Il est couramment admis aujourd’hui que les différents modèles de reconnaissance de mots, d’objets ou autres ne doivent pas être uniquement sériels, mais tenir compte de nombreux effets interactifs (Bullier, 2001; Humphreys et al., 1997) : (1) le traitement à un niveau supérieur peut débuter avant que celui au premier niveau d’analyse ne soit complété. (2) Des retours d’informations se font des derniers aux premiers niveaux de traitement tout au long de l’analyse (3) et des effets indépendants du stimulus influencent les différentes phases de son traitement (effets "Top-down"). Deux grandes classes d’effets "top-down" peuvent être mis en évidence lors de l’identification de mots en modalité visuelle : les effets "top-down" lexicaux et attentionnels.

La démonstration la plus évidente de l’existence d’effets "Top-down" lexicaux au cours du traitement d’une séquence de lettres est connue sous le nom d’"Effet de Supériorité du Mot" ou "Word Superiority Effect" (WSE) : une lettre est plus facilement reconnue si elle est contenue dans un mot plutôt que dans un non-mot (McClelland, 1979; McClelland and Rumelhart, 1981; Proverbio et al., 2004; Reicher, 1969) (pour plus de détails, voir l’introduction du chapitre 4).

Ce phénomène nous révèle que la connaissance antérieure d’un mot facilite la reconnaissance de ses lettres. Le WSE a été testé dans différentes études comportementales, révélant toujours le même effet de facilitation dans la précision et le temps de réponse des sujets (Grainger et al., 2003; McClelland, 1976).

S’il est admis aujourd’hui que la mémoire d’un mot influence l’identification ultérieure d’une de ses lettres, aucune expérience n’a jamais défini, à notre connaissance, à quel stade de traitement cet effet facilitateur prenait place.

Les effets Top-down attentionnels ont été fréquemment décrits grâce à deux paradigmes expérimentaux usuels :

(1) un sujet traite différemment un stimulus lorsqu’il réalise une tâche active (test de dénomination, de génération…) plutôt que lorsqu’il le voit passivement (Shulman et al., 1997a).
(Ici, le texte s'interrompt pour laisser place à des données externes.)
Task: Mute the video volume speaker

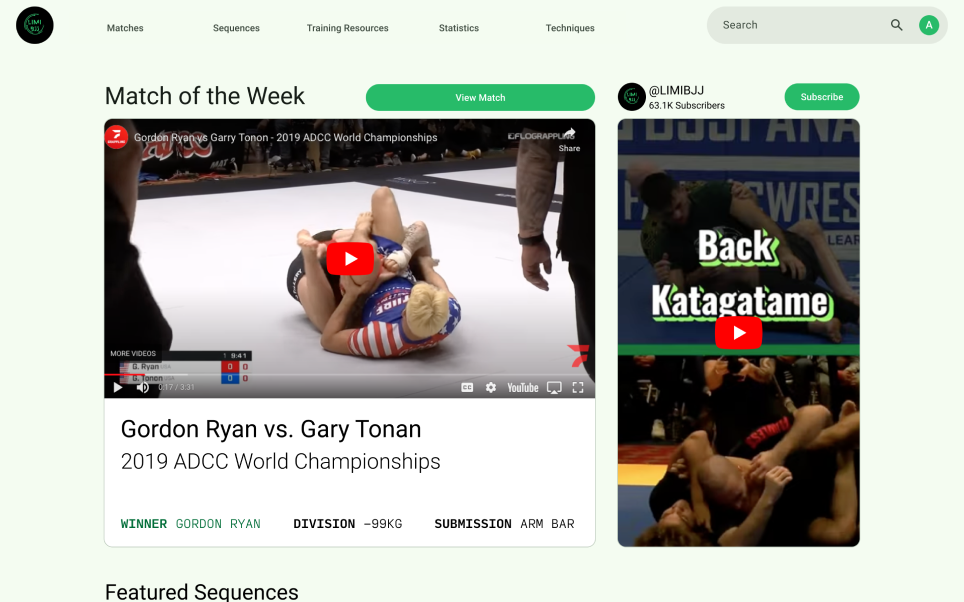Action: (x=143, y=387)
Ce type de tâches met en évidence les effets de soutien d’attention : par exemple, les traitements visuels de mots lus peuvent augmenter lorsque les sujets doivent lire les mots à haute voix plutôt que silencieusement, même si les "inputs" visuels sont les mêmes (Price et al., 1997a; Shulman et al., 1997b).

(2) Par ailleurs, lorsque deux types de stimuli sont présentés simultanément à un sujet, les traitements seront influencés selon que le sujet porte son attention sur une catégorie de stimuli, l’autre ou les deux en même temps. Ce test d’attention sélective révèle par exemple que la focalisation de l’attention d’un sujet sur deux tâches simultanément entraîne une diminution des performances comportementales pour une tâche ou pour les deux (Meyer and Kieras, 1997; Navon and Miller, 2002) (pour plus de détails, voir l’introduction du chapitre 5).

Ces deux types d’effets attentionnels ont donc été testés en psychologie expérimentale, en imagerie et en électrophysiologie. Mais aucune étude, à notre connaissance, n’a testé les deux effets à l’aide d’un même paradigme, afin de connaître les incidences respectives de chaque effet attentionnel et leurs interactions. Il parait donc intéressant de définir les phases de traitement d’un mot influencées par le soutien d’attention, l’attention sélective et l’interaction des deux effets.

Nous ne détaillerons pas plus les différents processus "Top-down" lexicaux et attentionnels dans ce chapitre, puisqu’ils seront décrits dans les introductions des chapitres suivants traitant de nos résultats expérimentaux.